# Whole home and a Pace 4111N Router



## chuckaluck (Sep 21, 2007)

I'm going to be changing wireless routers to a Pace 4111N. Internet is via ATT DSL. My current Whole home setup ( separate modem with a Cisco Valet router) is working fine. Is there anything I need to be wary of when swapping the modem/router. There is currently a DECA (black box) that is connected to the router via an ethernet cable. Thanks in advance for any suggestions.


----------



## dennisj00 (Sep 27, 2007)

There should be no problem with the change of router. If your DVRs are on DHCP, reboot everybody after the router change and give them 20 minutes or so to find everybody.


----------



## Laxguy (Dec 2, 2010)

That's what I have, too, but it's under U-verse for some reason or other. It's just 2.8 megs download, but it works well enough for everything, and my HR34 is the bridge to it and the rest of my DVRs and one mini client.

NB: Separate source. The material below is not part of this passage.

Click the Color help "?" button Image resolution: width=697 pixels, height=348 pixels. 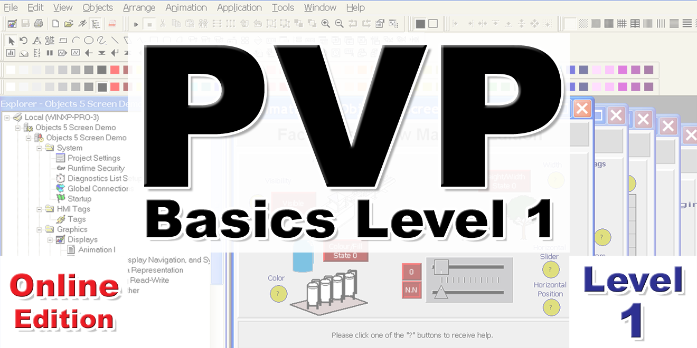(278, 294)
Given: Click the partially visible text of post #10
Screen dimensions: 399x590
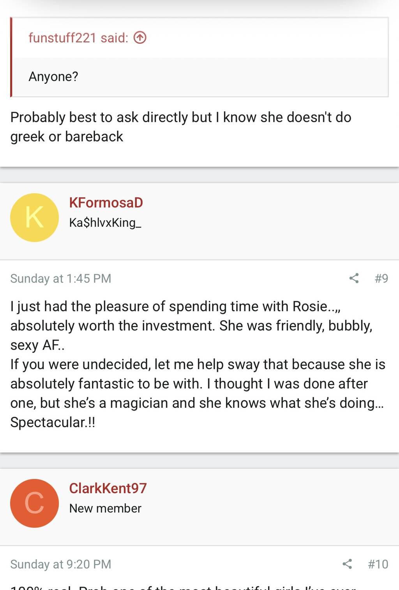Looking at the screenshot, I should (x=183, y=586).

It's not listed as a modem in the GenieGo setup, but that's no problem if you don't have a GenieGo!


----------



## chuckaluck (Sep 21, 2007)

I just had to reset the network settings for each receiver and then each worked. Pretty simple.


----------



## Laxguy (Dec 2, 2010)

Glad to hear. What speed do you get? Mine has been pretty solid, too.


----------